The bear weighed at chambers in blairsville at 566 pounds. The hunter killed the bare with a recurve while walking to his stand. He shot it at 9 yards. he didnt know how big it was until he found it several hours later. I hope he contacts Gon pretty neat story. I have pics on my cell but dont know how to load them on the computer.


----------



## northgeorgiasportsman (Sep 29, 2009)

Here's the first picture.  Man what a hoss!  I'll try to get the second picture up today as well.


----------



## northgeorgiasportsman (Sep 29, 2009)

Here's the second pic.  I like that one.  That's a MONSTER bruin.
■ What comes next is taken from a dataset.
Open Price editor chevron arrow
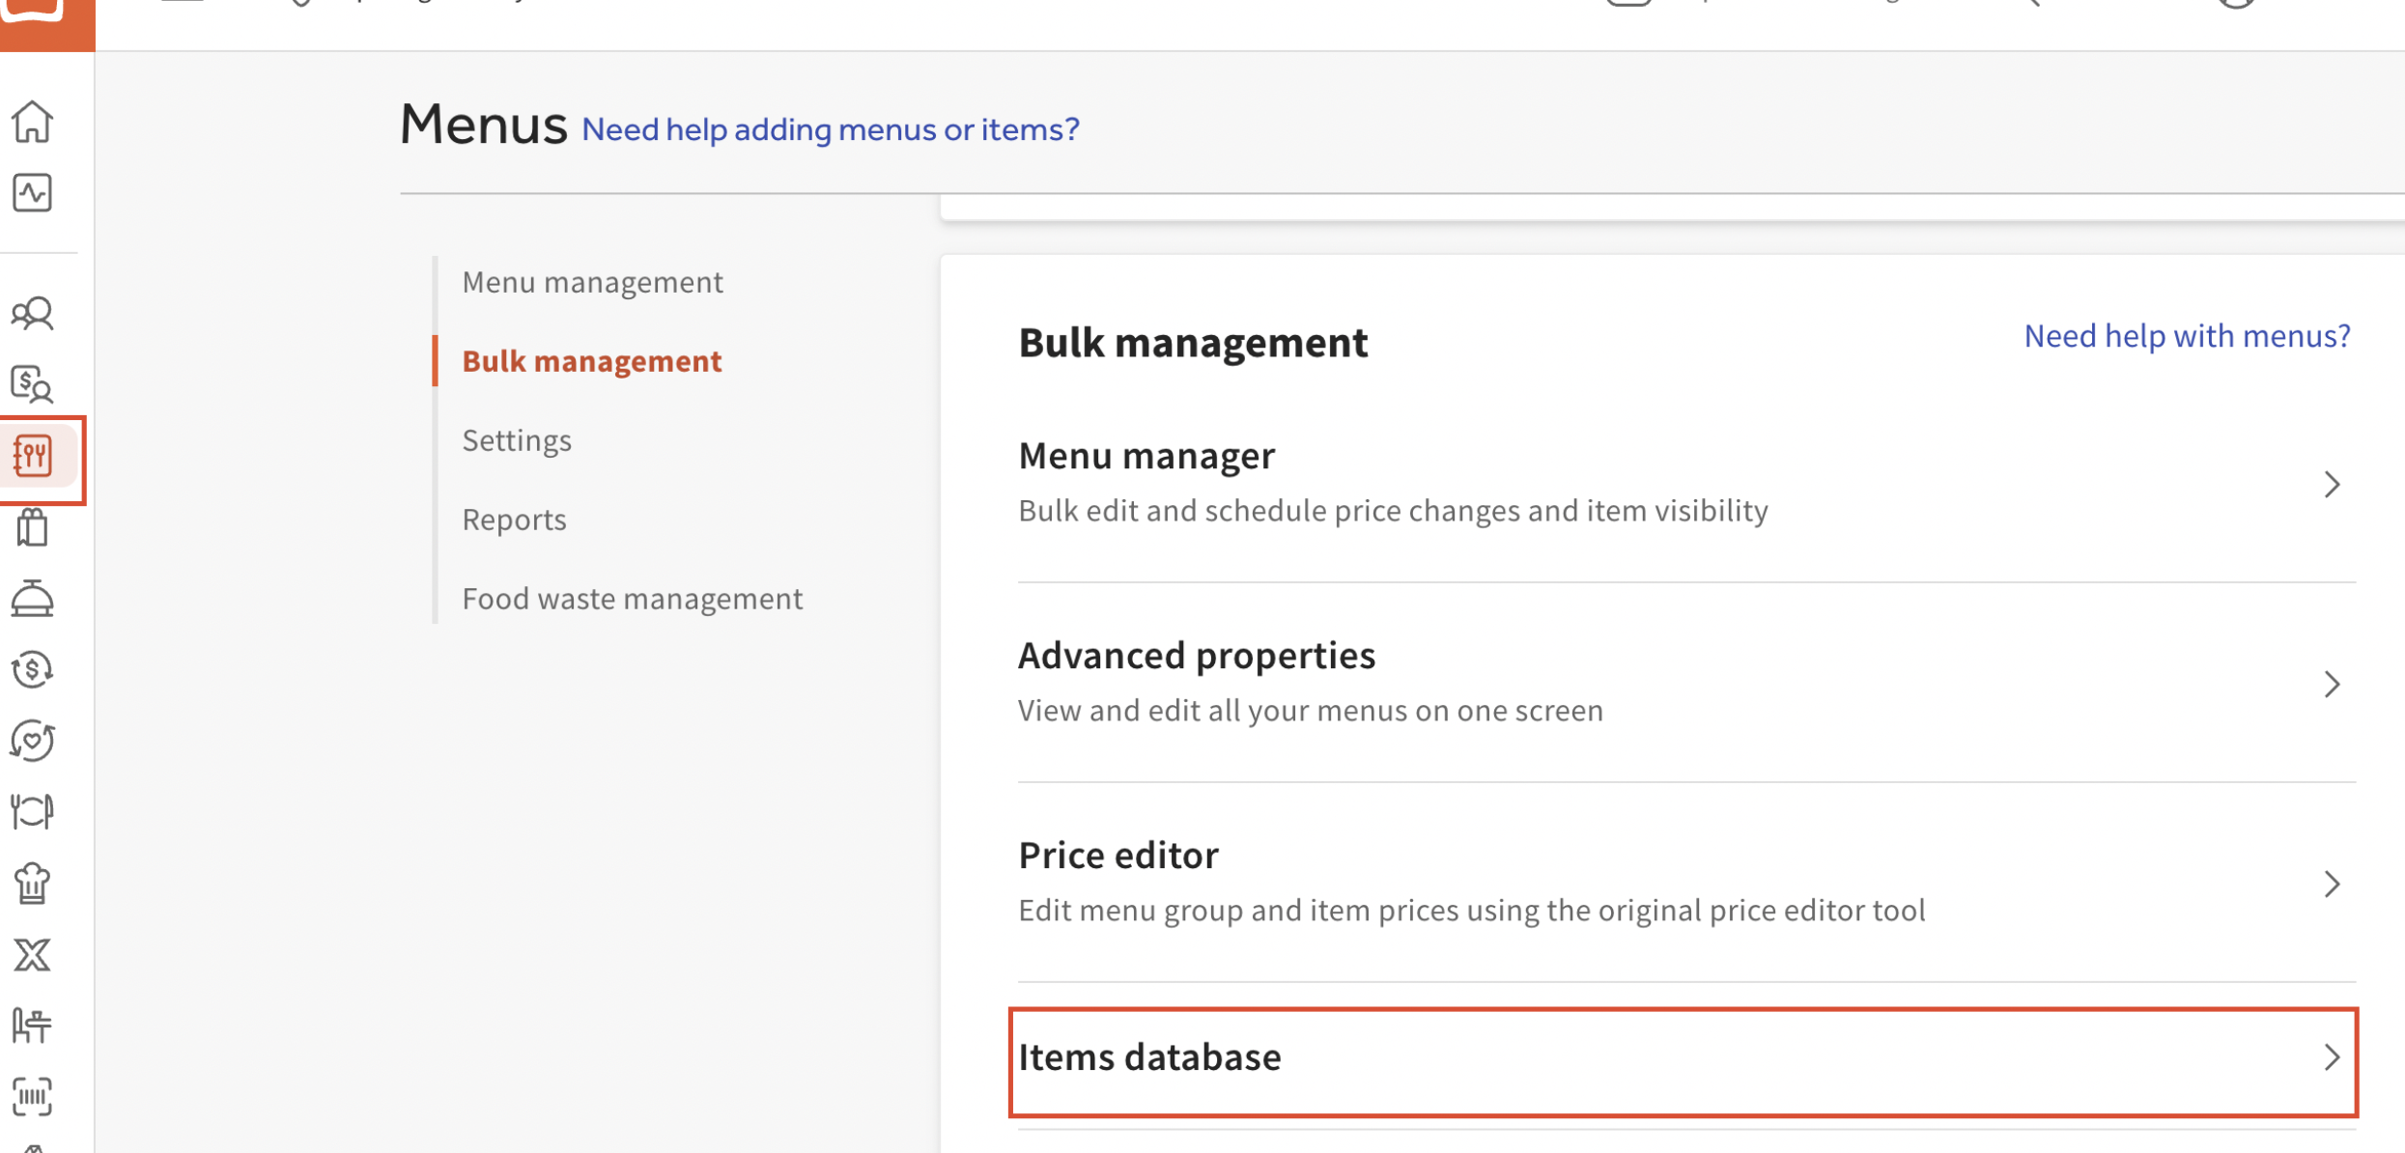Viewport: 2405px width, 1153px height. (x=2332, y=884)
BTW, I'm pretty sure I've seen the guy that shot this bear at a few of our local 3D shoots.  They all shoot recurves.  Congrats to him for hitting the mark when it really counted!


----------



## dertiedawg (Sep 29, 2009)

THAT is one IMPRESSIVE Bruin!!


----------



## HandgunHTR (Sep 29, 2009)

That is a grown one for sure!

I hope to see one like that on the 10th or 11th!


----------



## JayTee (Sep 29, 2009)

Another fine bear killed in North Ga. Congrats.


----------



## Nitro (Sep 29, 2009)

Great bear!!!!!!!!!

Congrats to the Archer!


----------



## merc123 (Sep 29, 2009)

Good job!  I'd have peed my pants while running if that walked out at 9 yards!


----------



## blackbear (Sep 29, 2009)

Awsome & with a recurve!


----------



## Eddy M. (Sep 29, 2009)

WOW TWO HUGE BEARS RECENTLY


----------



## fishnguy (Sep 30, 2009)

Apparently, to kill a 500+ pound bear, you must have a red pickup truck, tool box optional!


----------



## ngatrout (Sep 30, 2009)

The guy who shot it is a friend of mine. It weighed 566lbs and was shot with a recurve. He lives in Blairsville but the bear was killed in Dial. He said that big ol' boy walked out in front of him at 5 yards and he ended up shooting it a 9 yards. Takes some nuts to keep your composure with a bear that size so close. Congrats my friend... awesome critter.


----------



## whateverjones (Sep 30, 2009)

big uns


----------



## btanner (Sep 30, 2009)

*dial*

what part of dial because a buddy of mine had who lives in dial that had some 3-d targets destroyed by a big bear


----------



## ngatrout (Sep 30, 2009)

Private property near Newport and Doublehead.


----------



## AliBubba (Sep 30, 2009)

Wow - awesome beast!


----------



## pnome (Sep 30, 2009)

Dang.  With a recurve @ < 10yrds.  

Congrats!


----------



## 3Dobsessed (Sep 30, 2009)

glad its gone...killed Less than mile from my house!


----------



## beastman (Oct 1, 2009)

I heard from  dnr that this bear was capped out and the wieghts of each part taken and added together.  That would disqualify it for any record.


----------



## VisionCasting (Oct 3, 2009)

Talked to the guy that killed it today.  Nice guy.  Glad he got it... and with a recurve!


----------



## STXHUNT (Oct 3, 2009)

fishnguy said:


> Apparently, to kill a 500+ pound bear, you must have a red pickup truck, tool box optional!



    amen.


----------



## devolve (Oct 3, 2009)

STXHUNT said:


> amen.



X2!


----------



## jrmmh1215 (Oct 4, 2009)

If it was killed close to double head gap than it was only about 5 maybe 10 minutes from the 573lbs. killed in ellijay.


----------



## redneckcamo (Oct 4, 2009)

fishnguy said:


> Apparently, to kill a 500+ pound bear, you must have a red pickup truck, tool box optional!



...


----------